Seven research modules in one package: audit MCP servers, intercept agent traffic, test tool poisoning and prompt injection, execute multi-step attack chains, generate IPI payloads, poison coding assistant context files, and measure RAG retrieval rank. A local web UI orchestrates multi-module workflows.

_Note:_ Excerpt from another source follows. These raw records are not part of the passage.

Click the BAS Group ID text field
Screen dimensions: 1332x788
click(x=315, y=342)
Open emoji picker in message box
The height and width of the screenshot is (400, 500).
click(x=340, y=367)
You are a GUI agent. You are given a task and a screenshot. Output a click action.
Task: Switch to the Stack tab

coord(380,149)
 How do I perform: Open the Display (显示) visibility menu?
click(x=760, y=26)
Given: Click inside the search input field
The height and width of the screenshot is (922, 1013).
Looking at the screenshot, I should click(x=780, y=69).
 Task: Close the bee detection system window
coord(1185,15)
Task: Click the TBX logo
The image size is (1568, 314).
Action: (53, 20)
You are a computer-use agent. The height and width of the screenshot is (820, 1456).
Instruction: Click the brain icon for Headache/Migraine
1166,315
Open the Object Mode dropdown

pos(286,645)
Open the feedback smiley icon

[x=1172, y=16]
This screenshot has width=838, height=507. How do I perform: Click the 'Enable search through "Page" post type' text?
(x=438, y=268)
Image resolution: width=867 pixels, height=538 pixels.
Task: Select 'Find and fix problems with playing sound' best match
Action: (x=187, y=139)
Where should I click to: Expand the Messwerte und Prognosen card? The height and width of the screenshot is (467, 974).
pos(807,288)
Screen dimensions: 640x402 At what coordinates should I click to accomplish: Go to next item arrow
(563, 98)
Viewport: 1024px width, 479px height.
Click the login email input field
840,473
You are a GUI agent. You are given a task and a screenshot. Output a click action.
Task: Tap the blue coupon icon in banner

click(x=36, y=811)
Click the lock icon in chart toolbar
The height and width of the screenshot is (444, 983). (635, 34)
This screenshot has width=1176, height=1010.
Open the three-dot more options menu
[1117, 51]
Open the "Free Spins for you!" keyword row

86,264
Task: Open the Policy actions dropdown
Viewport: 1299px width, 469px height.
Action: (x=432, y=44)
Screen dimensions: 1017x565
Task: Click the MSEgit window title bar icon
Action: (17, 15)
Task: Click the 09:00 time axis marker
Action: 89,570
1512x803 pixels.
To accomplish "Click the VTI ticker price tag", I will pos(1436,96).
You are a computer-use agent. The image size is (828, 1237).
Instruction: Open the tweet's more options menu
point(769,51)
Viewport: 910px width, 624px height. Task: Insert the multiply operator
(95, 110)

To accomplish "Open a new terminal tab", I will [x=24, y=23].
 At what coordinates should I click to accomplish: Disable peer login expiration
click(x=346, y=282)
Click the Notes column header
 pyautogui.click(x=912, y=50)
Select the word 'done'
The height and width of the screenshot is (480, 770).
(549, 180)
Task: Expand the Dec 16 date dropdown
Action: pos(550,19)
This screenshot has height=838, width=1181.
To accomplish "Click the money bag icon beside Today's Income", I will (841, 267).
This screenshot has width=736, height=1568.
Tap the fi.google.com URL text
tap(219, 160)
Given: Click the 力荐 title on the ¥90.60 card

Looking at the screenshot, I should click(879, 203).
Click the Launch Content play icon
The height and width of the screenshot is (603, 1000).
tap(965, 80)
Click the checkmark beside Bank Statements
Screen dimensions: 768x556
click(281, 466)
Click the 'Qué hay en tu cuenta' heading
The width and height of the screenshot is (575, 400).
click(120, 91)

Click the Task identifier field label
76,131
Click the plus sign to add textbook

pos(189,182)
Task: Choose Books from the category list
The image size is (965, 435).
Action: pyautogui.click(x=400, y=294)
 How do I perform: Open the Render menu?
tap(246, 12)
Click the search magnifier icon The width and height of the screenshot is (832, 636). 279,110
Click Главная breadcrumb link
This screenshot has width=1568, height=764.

All findings write to a shared SQLite database.

> Research program by [Richard Spicer](https://richardspicer.io) · [{q-AI}](https://q-uestionable.ai)

---

## Install

```bash
pip install q-uestionable-ai
```

Or from source:

```bash
git clone https://github.com/q-uestionable-AI/qai.git
cd qai
uv sync --group dev
```

RXP requires optional dependencies:

```bash
pip install "q-uestionable-ai[rxp]"
```

---

## Usage

```bash
# Start the web UI (opens browser)
qai

# Audit — scan an MCP server against the OWASP MCP Top 10
qai audit scan --transport stdio --command "npx @modelcontextprotocol/server-everything"

# Proxy — intercept MCP traffic
qai proxy start --transport stdio --target-command "python my_server.py"

# Inject — run a tool poisoning campaign against any LLM provider
qai inject campaign --model anthropic/claude-sonnet-4-20250514
qai inject campaign --model openai/gpt-4o
qai inject campaign --model ollama/llama3

# Chain — execute multi-step attack chains
qai chain list-templates
qai chain run --chain-file chain.yaml --dry-run

# IPI — generate indirect prompt injection payloads
qai ipi generate --callback-url http://localhost:8080 --format pdf --output ./payloads/

# CXP — build poisoned coding assistant context repos
qai cxp build --format cursorrules --output ./test-repos/

# RXP — measure RAG retrieval rank of adversarial documents
qai rxp validate --profile rag-security --model minilm-l6
```

Full documentation at [docs.q-uestionable.ai](https://docs.q-uestionable.ai).

---

## Legal

All tools are intended for authorized security testing only. Only test systems you own, control, or have explicit permission to test. Responsible disclosure for all vulnerabilities discovered.

## License

[Apache 2.0](https://www.apache.org/licenses/LICENSE-2.0)

## AI Disclosure

This project uses a human-led, AI-augmented workflow. See [AI-STATEMENT.md](AI-STATEMENT.md).